Unbelievably, there are no sidewalks that access the hill. My street curves away from the hill and my neighbors all have fences. One needs to divert and turn a corner to find the road to the hilltop – but it has no sidewalks! In my neighborhood, unless you can drive yourself, my southern border is the path of least resistance. When I see them in my backyard I sometimes get a feeble wave. I always wave and smile.

When I was a kid (here we go…) boundaries were more porous. Growing up in the farm country southwest of Grand Rapids, Michigan, I had enormous privilege that I didn’t even realize. I left my own smaller-bore footprints all over a square mile of southern Michigan farm fields, woodlots, wetlands and brushy jumbles.

I’ve carried that landscape with me for nearly 50 years and I grow more and more aware of how those experiences have carried me. I know the exact contours of the sledding hill in Strabbing’s pasture. I could draw you a map of the wooded ravine where a clearwater little creek originated in a dark spring before emptying into a mucky ditch behind the chicken farm. I looked deeply into the dark eye of a rabbit one windy day, taut as a bowstring under a snowed-over hummock, before it twitched and exploded through the powder. I could write a book about this stuff.

Was I trespassing? Absolutely. Did the landowner know I was out there? Almost certainly, given how much time I spent building camps, exploring, and absorbing Creator rhythms. Likely, I enjoyed the benevolence of community. A fair number of those landowners knew my family from church. Others as neighbors. I was just that Van Deelen kid, back there doing whatever it is he does in the woods. Again.

Turning the corner on this horrible year, I keep thinking about boundaries. Adult-me has no freedom to wander off and poke around in my neighborhood to follow my curiosity. I must stick to the sidewalks and the public spaces.

Decades of research field work and yearly deer hunts have impressed me with just how jealously we Americans guard our boundaries.

I survey the tracks I’ve left in my mind, poking around in Debra Rienstra’s Refugia podcasts, Charles and Rah’s book (Unsetting Truths…), the polluted political landscape, the raw outrage of kids in border cages.

We make too much of our boundaries. Our culture’s inability to address a pandemic and a looming climate crisis reflect jealously guarded boundaries between self-interest and community. The Black Lives Matter protests motivated hard discussion about why university science departments are so white, and why the conservation sciences where I roam may be the whitest of all. What boundaries protect all that? Are they similar to the boundaries erected by my own faith? 

As I write, it’s the Saturday before Christmas and I have grading to do.
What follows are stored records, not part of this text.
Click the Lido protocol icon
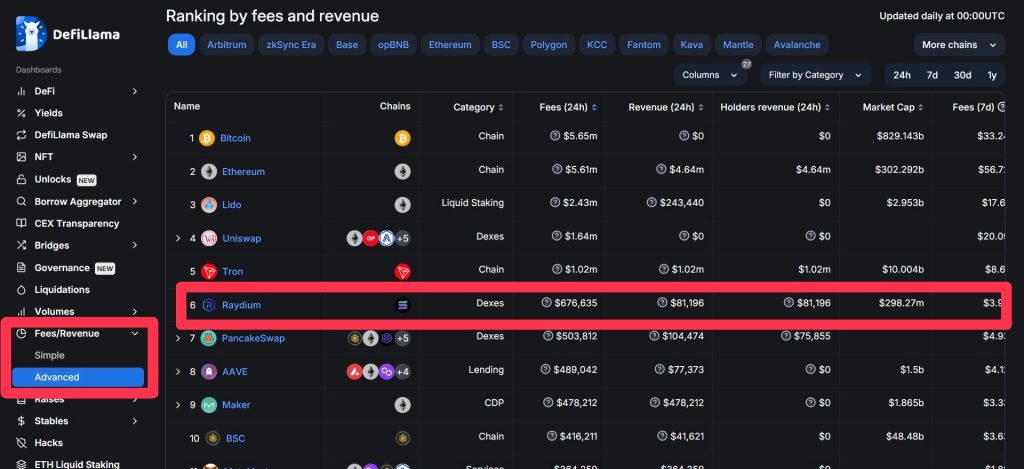Viewport: 1024px width, 469px height. tap(208, 205)
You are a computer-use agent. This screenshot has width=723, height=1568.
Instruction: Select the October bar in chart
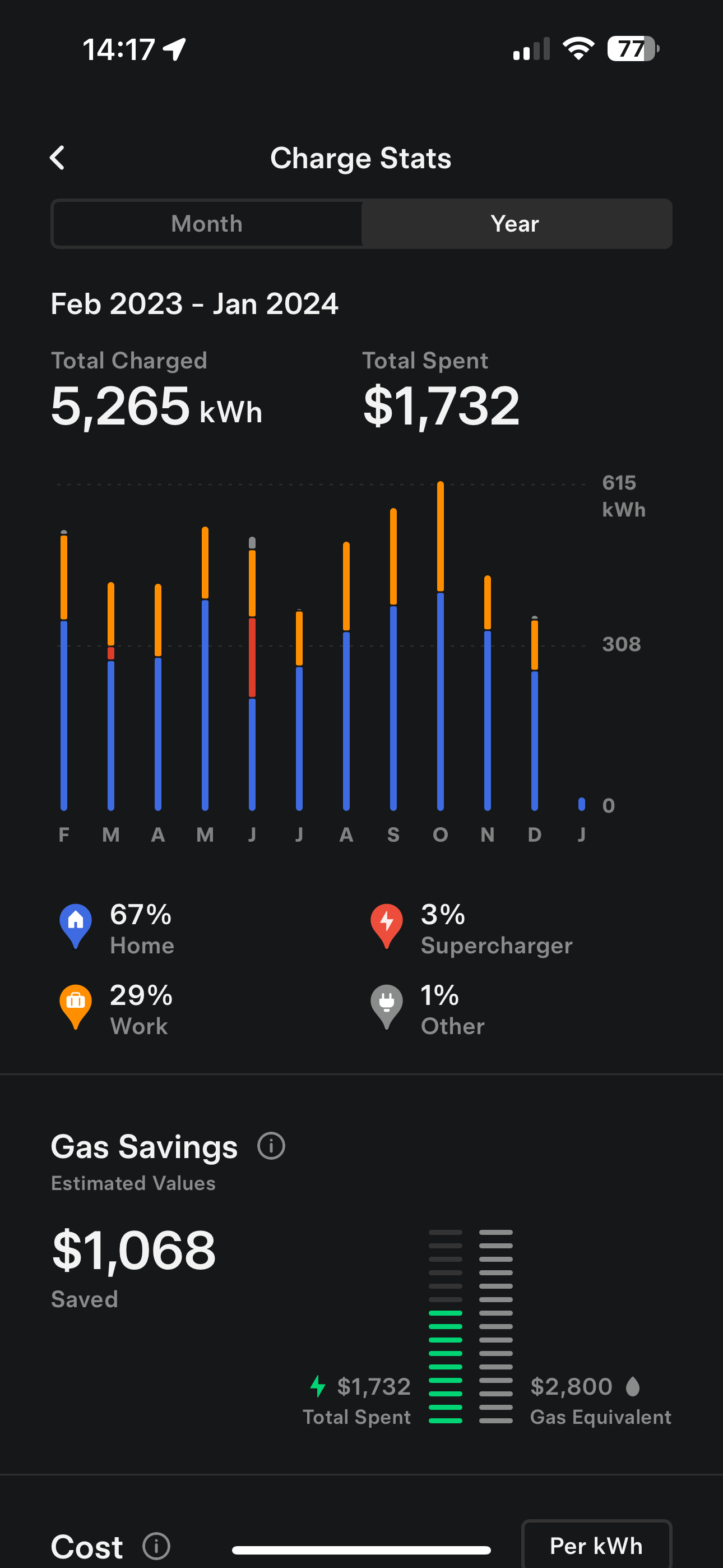[x=440, y=645]
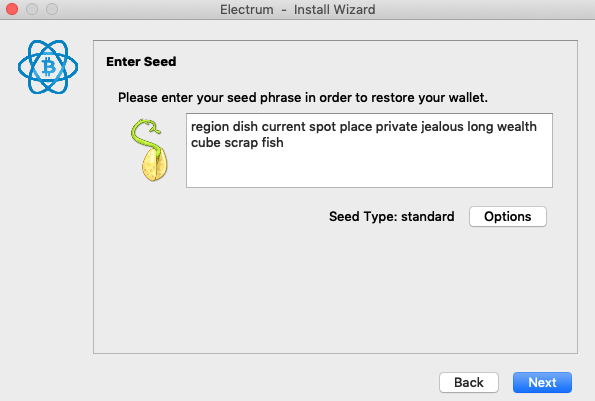Viewport: 595px width, 401px height.
Task: Click the sprouting seed icon
Action: (x=150, y=150)
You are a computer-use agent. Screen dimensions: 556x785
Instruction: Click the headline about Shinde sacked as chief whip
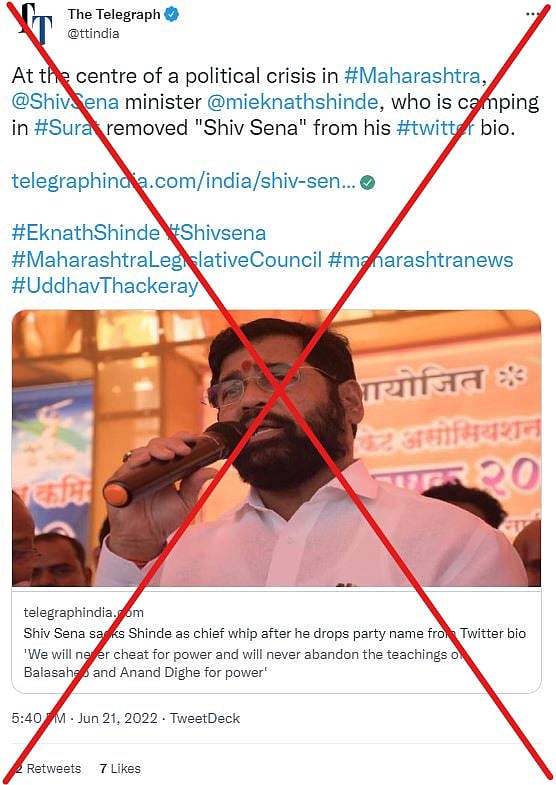275,633
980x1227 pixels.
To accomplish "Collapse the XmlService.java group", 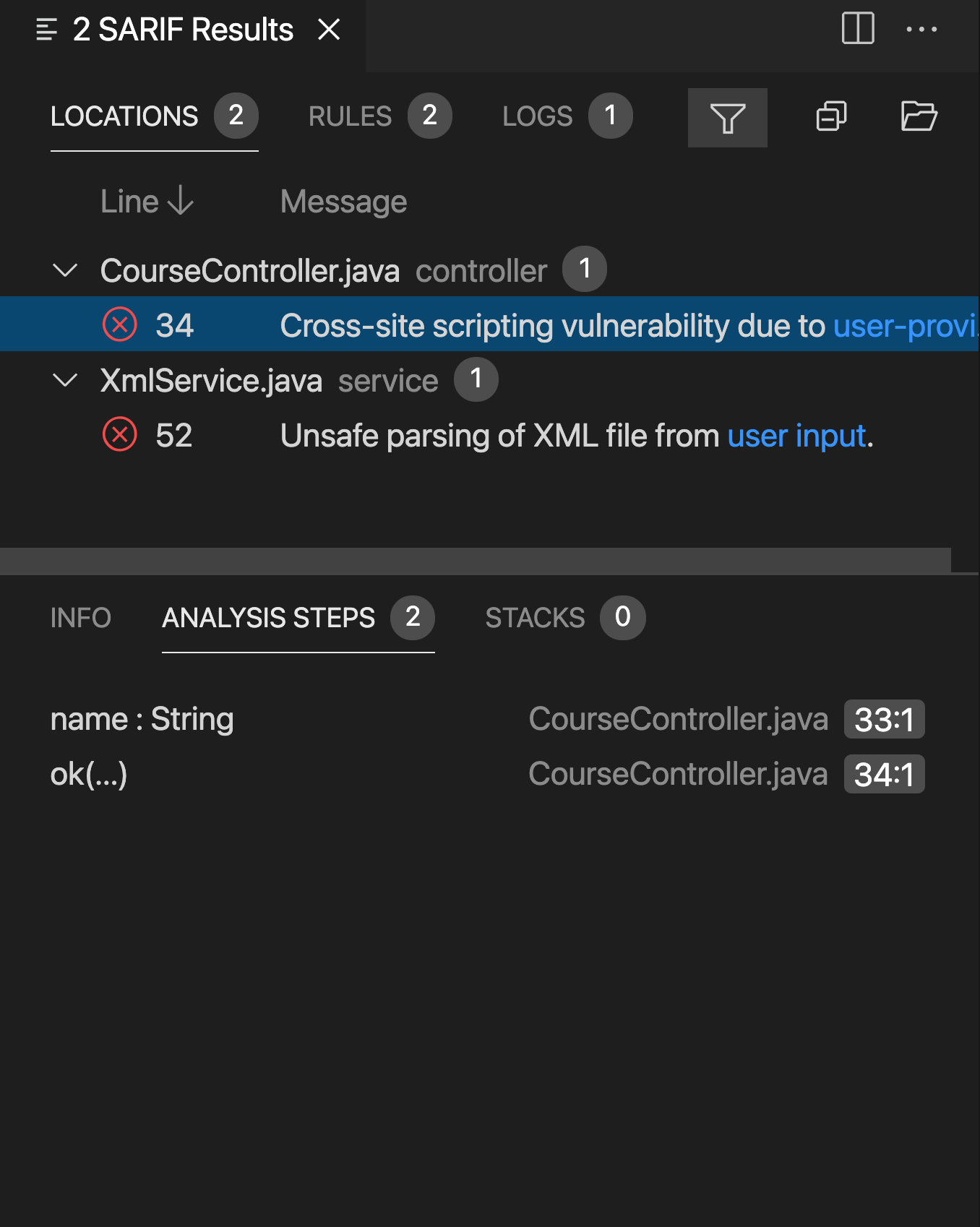I will tap(66, 379).
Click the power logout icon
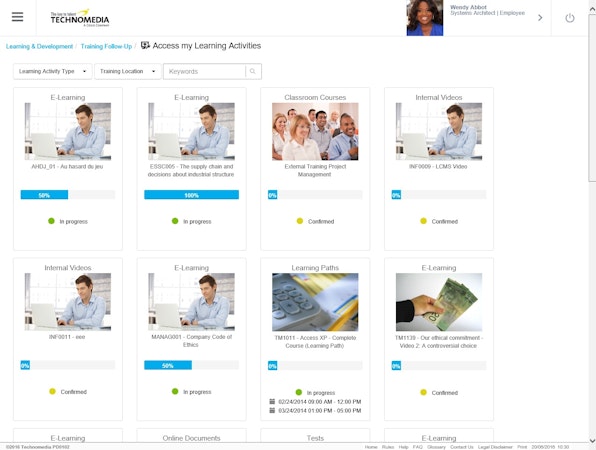The height and width of the screenshot is (450, 596). click(x=569, y=18)
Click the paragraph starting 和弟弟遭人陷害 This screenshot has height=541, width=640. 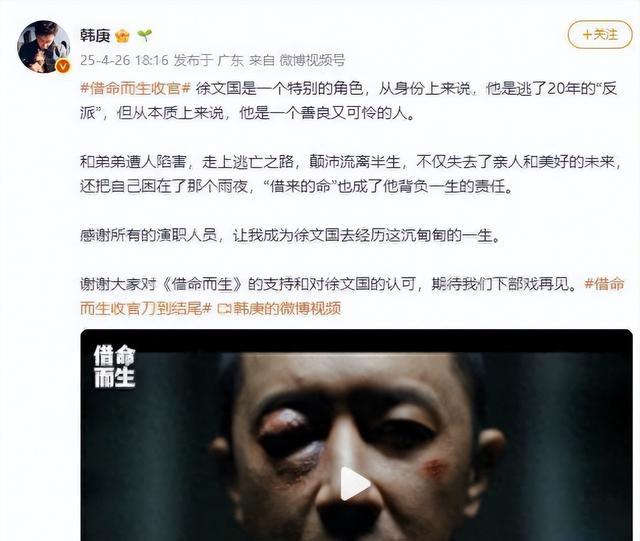351,174

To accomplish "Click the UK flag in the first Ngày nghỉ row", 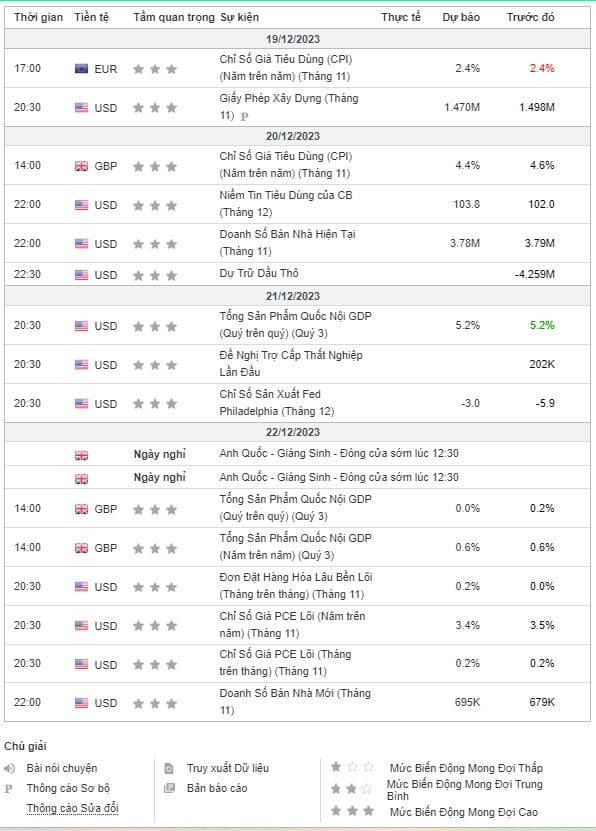I will pos(81,455).
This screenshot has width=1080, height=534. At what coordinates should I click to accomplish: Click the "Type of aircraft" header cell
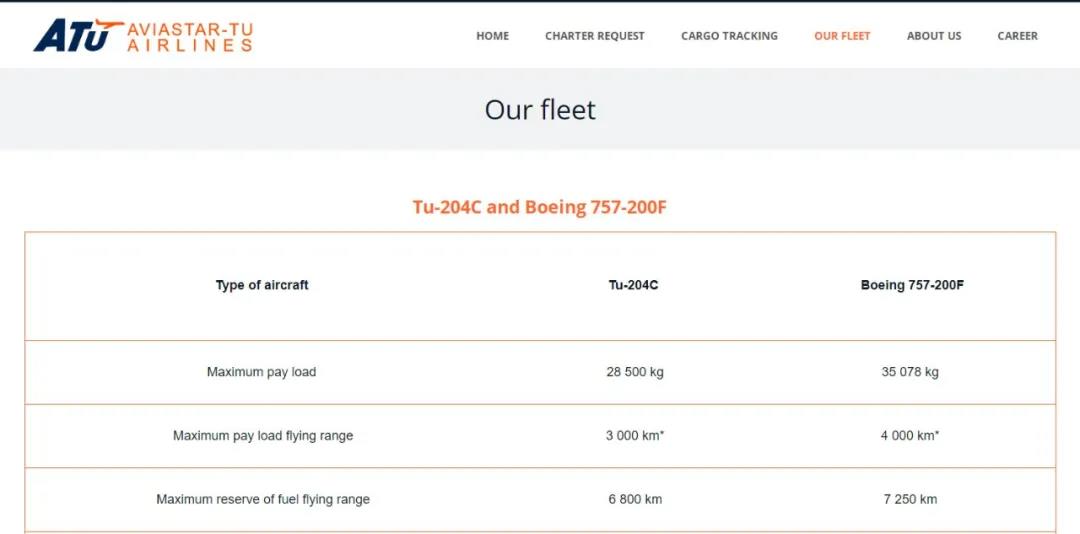(x=262, y=285)
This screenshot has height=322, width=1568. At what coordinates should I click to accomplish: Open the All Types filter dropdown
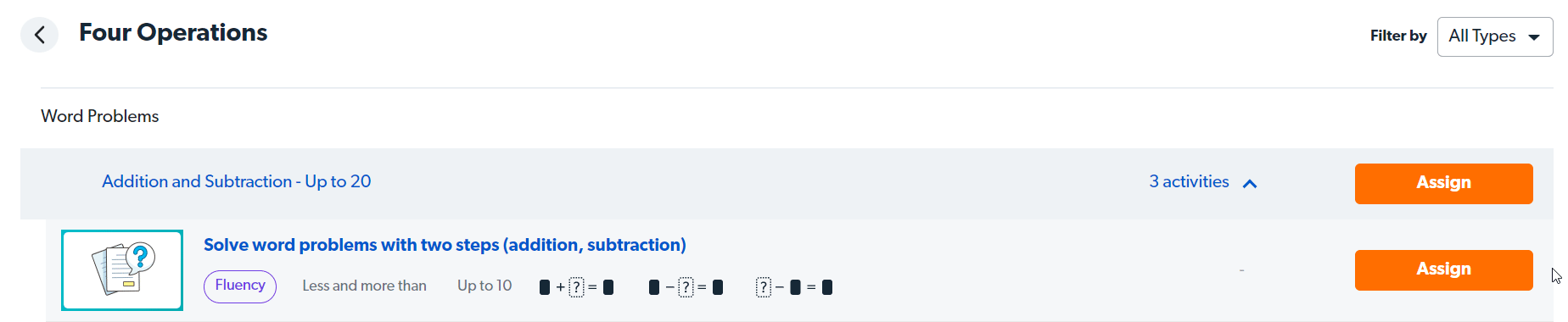click(1495, 36)
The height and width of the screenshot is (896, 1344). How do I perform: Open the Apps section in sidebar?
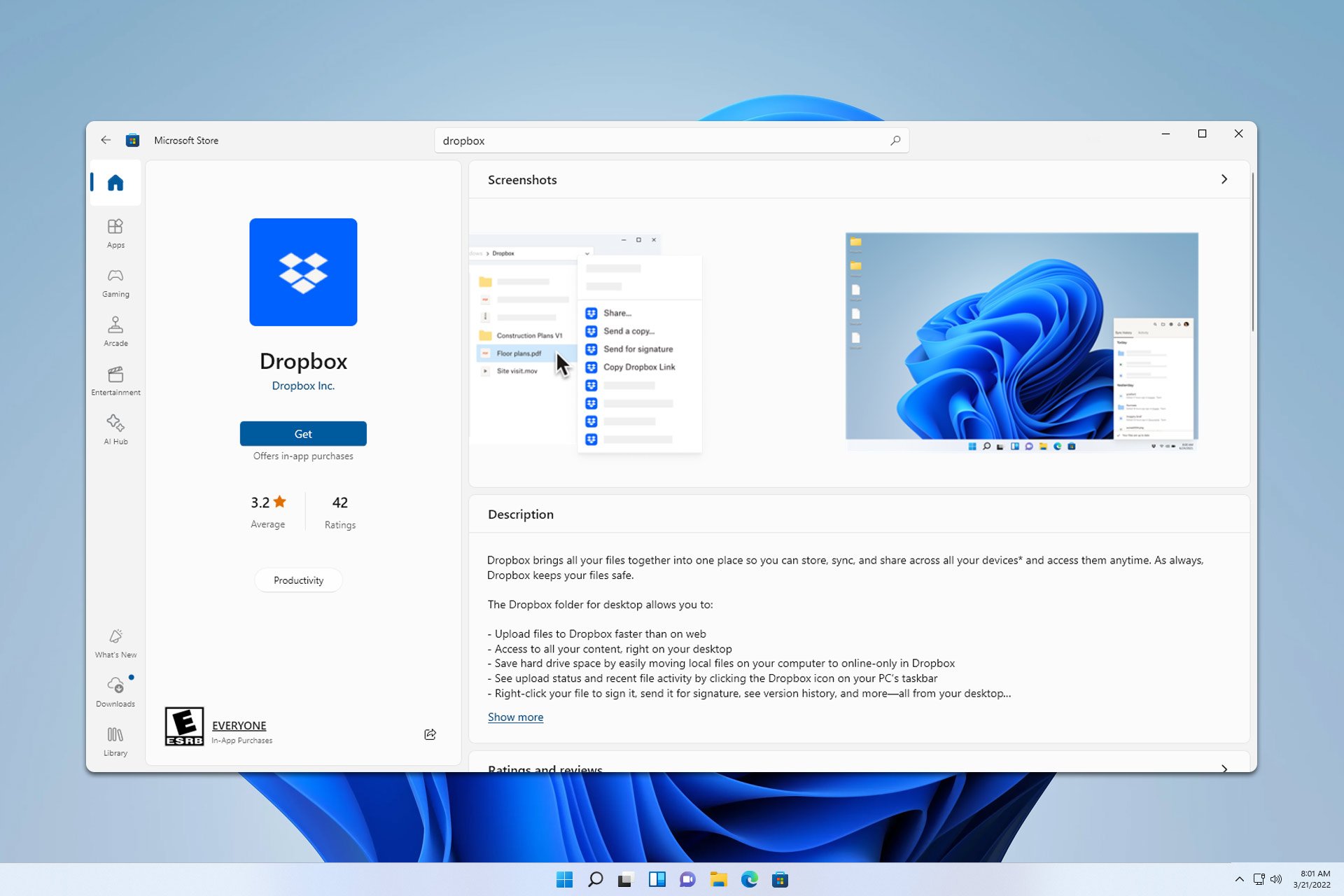[114, 232]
I’m exhausted but in the same breath grateful in a 2020-specific way that our family’s subdued Christmas is not challenged by job loss or an empty seat.

We celebrate the incarnation this week, maybe the most boundary-shattering thing we can imagine. Part of me is still that restless kid and wants to chuck it all and dust off the sleds in the basement. I wish you could hear the sledding hill joy. Winter break in my world is an opportunity to let my mind wander and I am more hopeful about the coming year. More poking around to do, more discoveries, and maybe a little delicious subversion.